La sainteté en couleurs (Nelly)

Mère Geneviève Gallois : exposition au Musée des Beaux-Arts de Rouen



La sainteté en couleurs (Nelly)
L'exposition qui se tient actuellement au Musée des Beaux Arts de Rouen est remarquable à plus d'un titre : elle est consacrée à Mère Geneviève Gallois, dont elle présente un grand nombre d'oeuvres inédites (il n'y a pratiquement que le Petit St Placide qui ait été largement diffusé) ; elle n'est que la septième ou la huitième consacrée à cette artiste importante. Il est d'autant plus remarquable de noter son étendue, le copieux catalogue de Noël Alexandre qui l'accompagne, et le fait qu'elle bénéficie d'un soutien du Ministère de la Culture, qui va jusqu'à la poser en bonne place sur son site web.

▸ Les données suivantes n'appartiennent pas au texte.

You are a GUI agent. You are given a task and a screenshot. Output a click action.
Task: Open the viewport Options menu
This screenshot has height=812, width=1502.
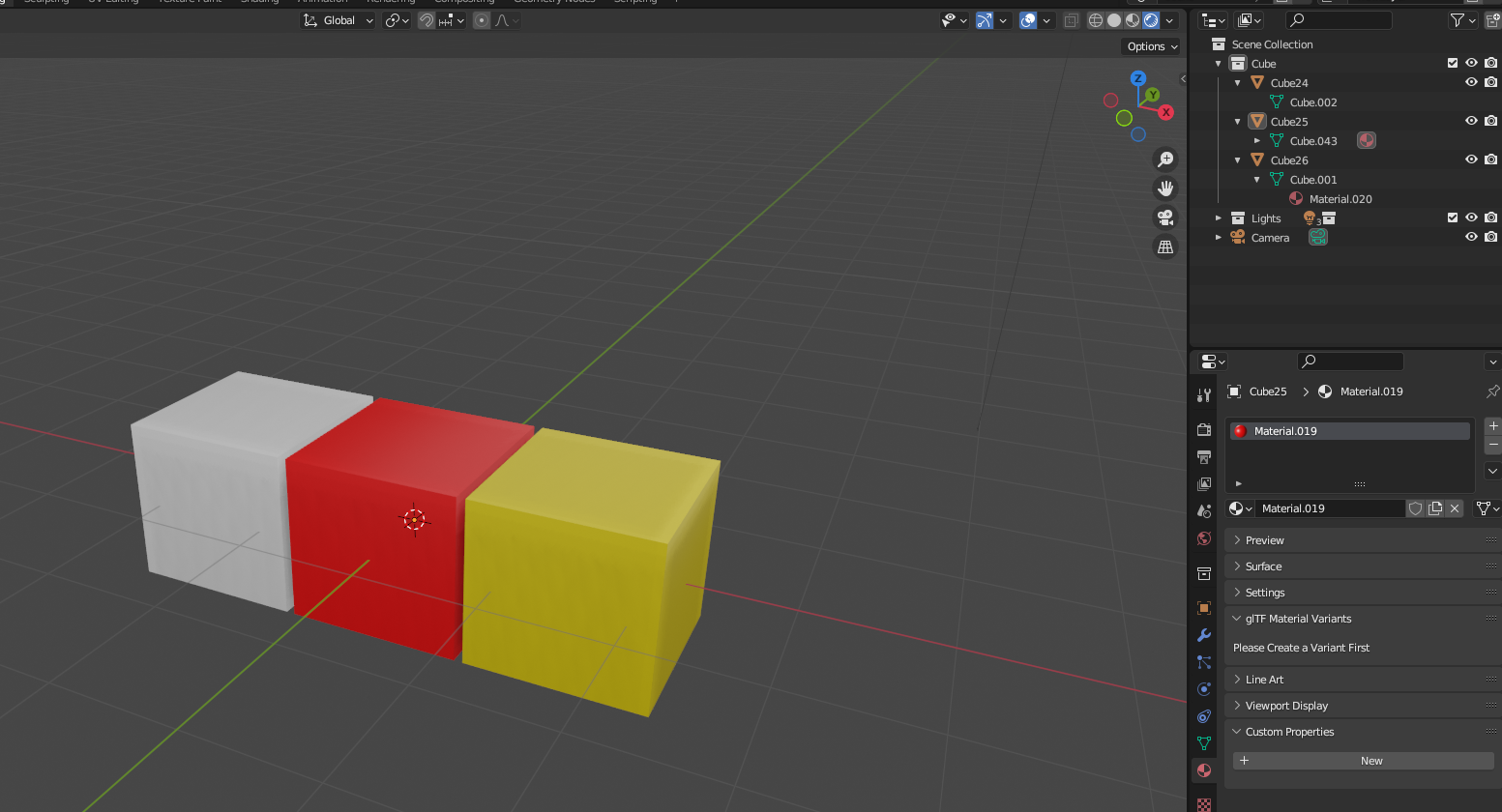click(x=1150, y=46)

Mère Geneviève Gallois est née Marcelle Gallois dans une famille bourgeoise fort peu pieuse. Le père est sous-préfet ; et l'artiste se sent anticléricale par la force des choses. Elle fréquente les milieux artistiques de Paris où elle produit des toiles d'inspiration impressionniste, puis des dessins humoristiques. Ses sujets de prédilection sont les gens de la rue, les bourgeois aisés, les soldats mutilés au front (on est durant la Grande Guerre), et les religieux.
Le besoin de railler Dieu poussera Marcelle Gallois à fréquenter les bénédictines de la Rue Monsieur. La fréquentation de ce couvent était en vogue dans l'intelligentsia de l'époque. Là, elle s'y convertira et y rentrera en religion. Voilà ce qui arrive lorsqu'on se moque de Dieu.
La vie conventuelle connaîtra des débuts pénibles : postulante en 1917, elle attendra 1930 pour prononcer ses voeux ; son caractère que l'on devine entier et original lui vaudra certainement bien des conflits avec d'autres soeurs. Quoi qu'il en soit, elle persévère et persévèrera jusqu'à sa mort.
Elle continue de dessiner aussi, dans l'exil occitan imposé par un sursaut des lois anticléricales du début du siècle, puis dans le monastère provisoire de Meudon lors de l'avancée allemande, et finalement à l'abbaye de Vauhallan de 1951 à sa mort.
À Vauhallan, elle fait la connaissance d'un mécène, Paul Alexandre, qui découvre une de ses oeuvres par hasard, puis lui en commande d'autres. Avec la permission abbatiale, elle produira ainsi un grand cycle sur la vie conventuelle, un autre sur la messe (dessinés au dos de bordereaux de comptabilité, ô pauvreté !) ainsi que son célèbre « Petit St Placide », illustration humoristique de ce qu'aurait pu être la vie conventuelle du jeune disciple de St Benoît.
Elle s'adonne ensuite dans les dernières années de sa vie au vitrail et réalise celui de l'église du Petit Appeville, puis ceux mêmes de Vauhallan. Elle meurt quelques jours après avoir achevé ces derniers.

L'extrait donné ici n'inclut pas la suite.